Tuesday, May 13, 2003

Counting Down...

CatThang gave me :

  • Yes words = greenwood, joyous, benediction, feathered, archaic, soil
  • No words = no restrictions
  • Form = Sestina (the reason for six Yes words)

There's nothing wascally in this one (I figure Ms. Thang's got that covered by her wascally askilly for a form that required six words instead of the offer of five), but there is a little added bit worth sharing.

One reason this took so long is that I spent a lot of time really looking at the form of a sestina and went down some very exciting side roads, some of which will be brought to fruition at a later date.  Different Bat-Channel, Different Bat-Time.  As a teaser:  that guy Raymond Queneau, with the "Cent mille milliards de poèmes"?  A patzer by comparison.  Gonna make him squeal Uncle to me.
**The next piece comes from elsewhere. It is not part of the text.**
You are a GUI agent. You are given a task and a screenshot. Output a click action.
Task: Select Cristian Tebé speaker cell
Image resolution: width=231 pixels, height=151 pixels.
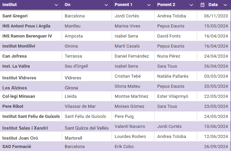click(127, 76)
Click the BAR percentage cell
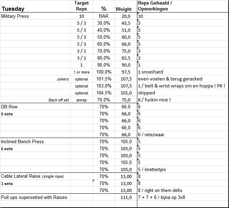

But for now, I give you a simple sestina:

Benediction

Your touch is the only benediction
I need to feel blessed.  My wings are feathered
with words.  The day I slept in the greenwood
beneath your pen, beside our picnic, soil
scent seeded my dreams; the ants' archaic
dances, to my dreaming eyes, were joyous.
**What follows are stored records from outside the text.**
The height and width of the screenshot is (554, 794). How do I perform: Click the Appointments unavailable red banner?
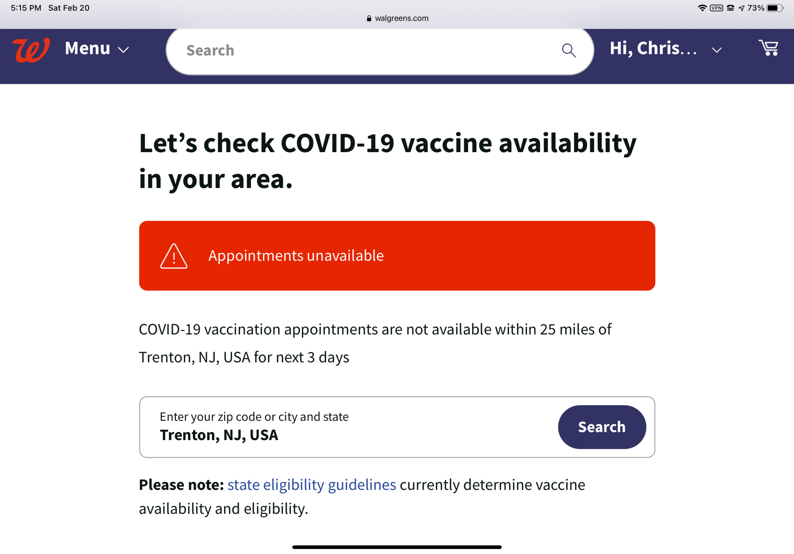pos(397,256)
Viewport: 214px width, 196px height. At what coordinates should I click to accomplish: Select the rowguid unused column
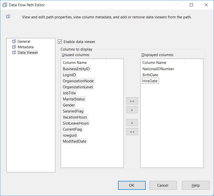tap(70, 135)
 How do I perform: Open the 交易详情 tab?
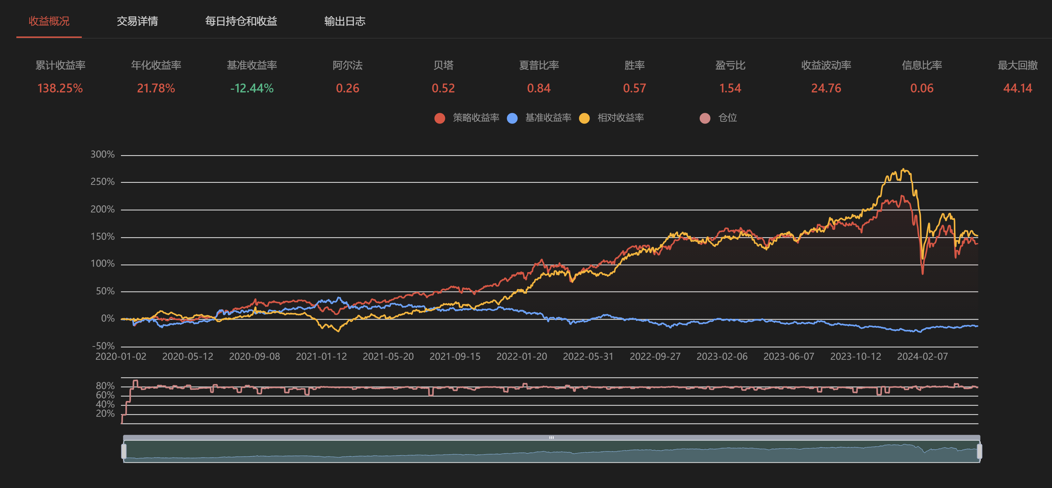(x=137, y=21)
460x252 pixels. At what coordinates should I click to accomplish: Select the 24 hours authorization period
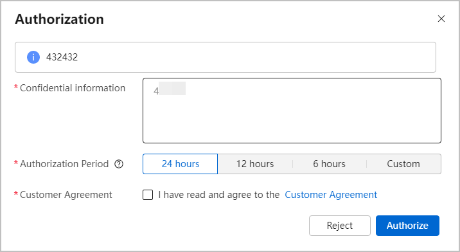click(180, 164)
The sunlight spotlight flicked through the joyous
upraised arms of birch, their benediction
of yellow leaves plashed out an archaic
song of sibilance.  The dreamtime feathered
into real time, red wine dregs kissed the soil
in a toast between us and our greenwood.

Three seasons later I pass that greenwood
five days a week.  I am half as joyous
without you, though drunken leaves guard the soil
where we spilled our liquid benediction.
This distance burns like I'm tarred and feathered,
half-banished, or something more archaic.

Letters I wrote then, now seem archaic
and bear false resemblance to that greenwood.
I gave the ripped strips to crows who feathered
their nests with words you whispered were joyous.
Wind off the mountain wrawls benediction
to the dust of a love which once was soil.

Here I am, up to my elbows in soil,
the rhythm of sweat is an archaic,
ancient, atavistic benediction
whose blessings can't exorcise the greenwood
from my bones.  We defined the word "joyous,"
taught Cupid how quivers should be feathered.

I miss your eyes when your fingers feathered
back my hair, I miss lugging potting soil
up the hill behind you and your joyous
descriptions of plants and their archaic
myths.  I miss holding you in the greenwood,
I miss your lips' sipped benediction.

Our words were feathered, all things archaic
were new, with tired soil we grew a greenwood
whose leaves breeze joyous our benediction.

end
dgw 05/03

Thank you, CatThang, for the words, the challenge, and your patience.